▶ **The problem**:
Reproduce the records below verbatim, from the line with "The height and width of the screenshot is (413, 309)." up to and including the line with "The image size is (887, 487). click(323, 144)", and nothing else.
## BEGIN Input data
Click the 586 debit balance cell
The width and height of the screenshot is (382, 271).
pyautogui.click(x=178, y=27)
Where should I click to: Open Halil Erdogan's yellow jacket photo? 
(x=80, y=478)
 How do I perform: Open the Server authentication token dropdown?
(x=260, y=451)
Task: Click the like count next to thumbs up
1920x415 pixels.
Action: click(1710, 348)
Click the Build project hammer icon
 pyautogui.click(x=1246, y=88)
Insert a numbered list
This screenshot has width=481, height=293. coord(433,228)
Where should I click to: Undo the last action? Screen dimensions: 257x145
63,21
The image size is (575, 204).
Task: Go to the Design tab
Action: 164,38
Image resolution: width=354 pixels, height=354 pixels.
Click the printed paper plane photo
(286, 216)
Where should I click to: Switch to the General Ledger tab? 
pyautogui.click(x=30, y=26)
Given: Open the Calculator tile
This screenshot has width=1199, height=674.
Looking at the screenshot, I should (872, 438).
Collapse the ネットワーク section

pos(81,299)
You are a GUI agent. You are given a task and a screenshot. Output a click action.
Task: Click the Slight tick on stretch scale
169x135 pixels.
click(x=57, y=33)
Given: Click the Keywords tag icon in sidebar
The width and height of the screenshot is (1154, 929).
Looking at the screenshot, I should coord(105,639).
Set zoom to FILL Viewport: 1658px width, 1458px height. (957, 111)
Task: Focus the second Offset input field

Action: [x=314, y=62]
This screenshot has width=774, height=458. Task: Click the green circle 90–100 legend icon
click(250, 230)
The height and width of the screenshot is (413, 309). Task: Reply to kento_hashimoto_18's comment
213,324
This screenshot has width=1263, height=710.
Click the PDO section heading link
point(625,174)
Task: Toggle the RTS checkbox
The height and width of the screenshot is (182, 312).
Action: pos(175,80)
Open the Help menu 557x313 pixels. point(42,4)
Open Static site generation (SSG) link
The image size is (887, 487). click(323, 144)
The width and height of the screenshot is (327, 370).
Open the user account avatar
## END Input data
▶ **Complete output**:
The height and width of the screenshot is (413, 309). Task: Reply to kento_hashimoto_18's comment
213,324
This screenshot has width=1263, height=710.
Click the PDO section heading link
point(625,174)
Task: Toggle the RTS checkbox
The height and width of the screenshot is (182, 312).
Action: pos(175,80)
Open the Help menu 557x313 pixels. point(42,4)
Open Static site generation (SSG) link
The image size is (887, 487). click(323, 144)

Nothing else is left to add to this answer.